Pick out and copy every line in the entries below that contains the word "Click". The match is case-sensitive.
··· THE RECORDS ···
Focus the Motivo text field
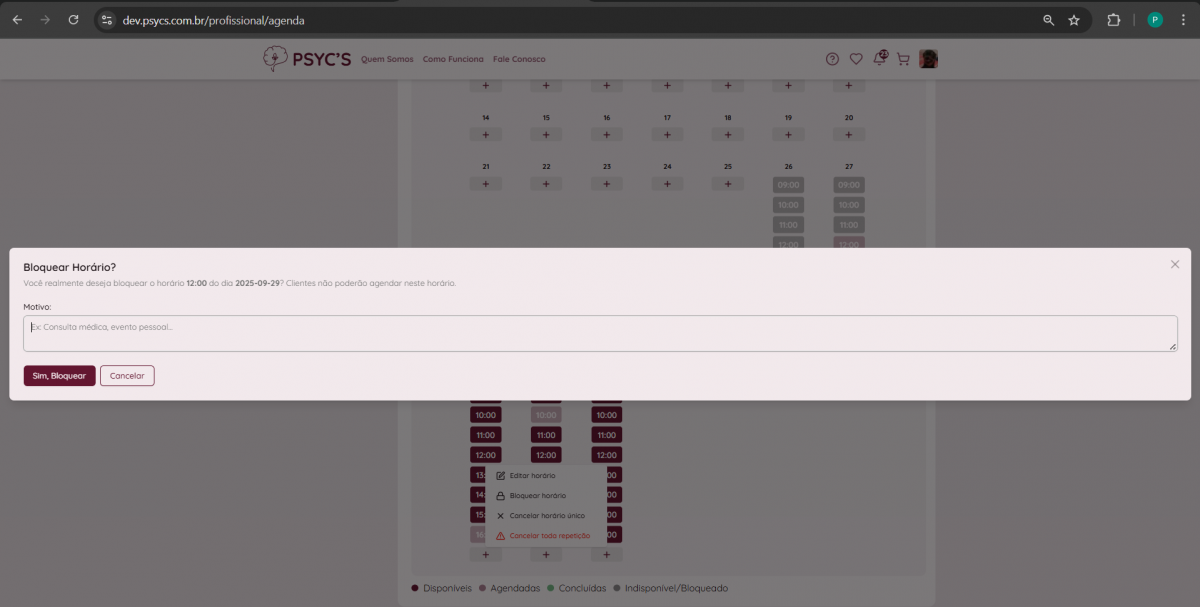This screenshot has width=1200, height=607. coord(600,334)
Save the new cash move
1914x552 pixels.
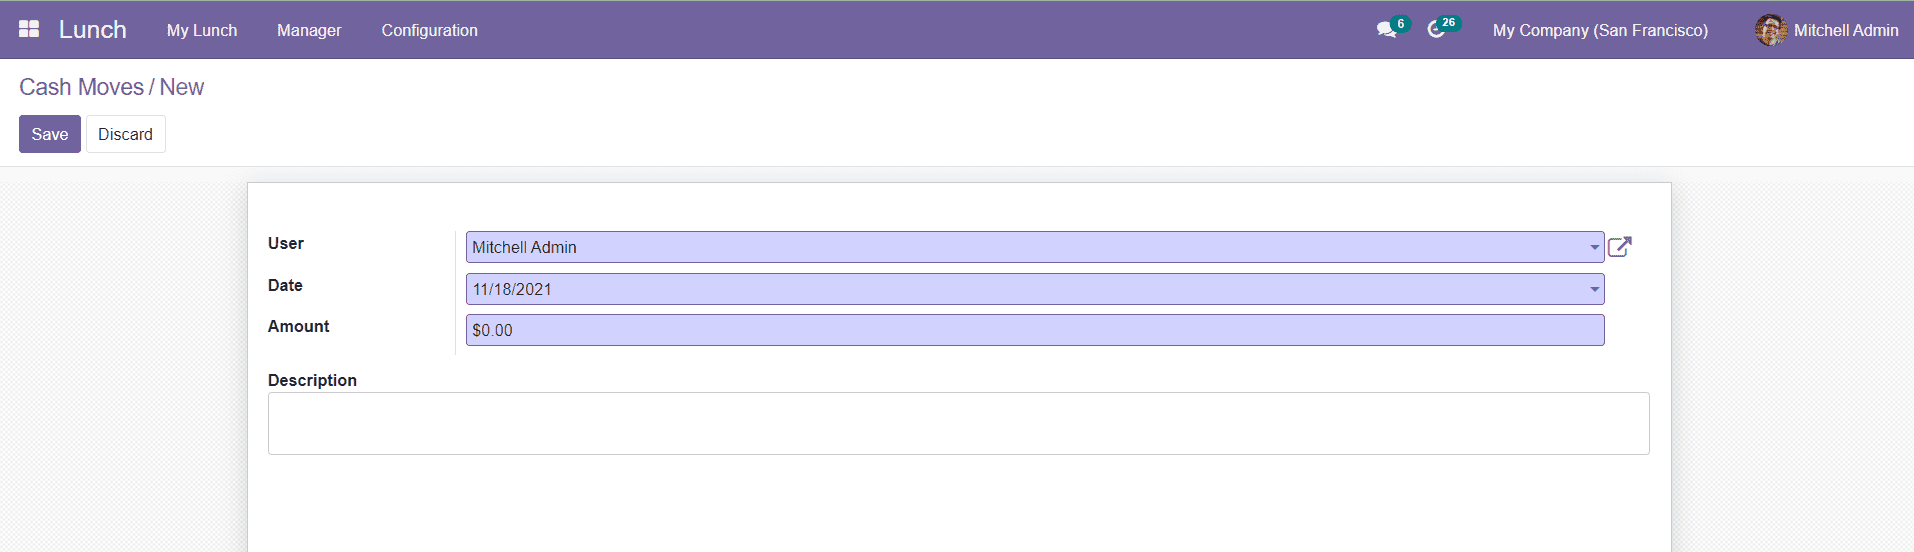pos(50,134)
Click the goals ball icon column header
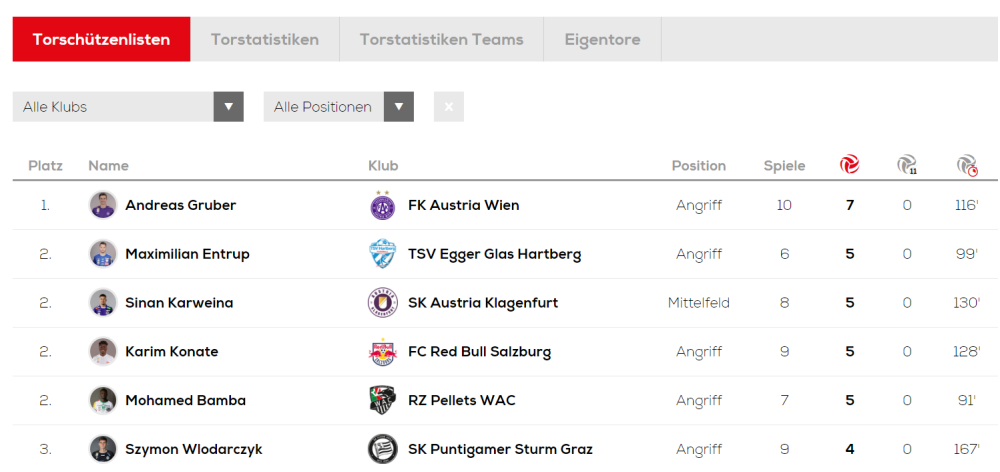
···
• ANSWER TO THE EXERCISE:
Click the goals ball icon column header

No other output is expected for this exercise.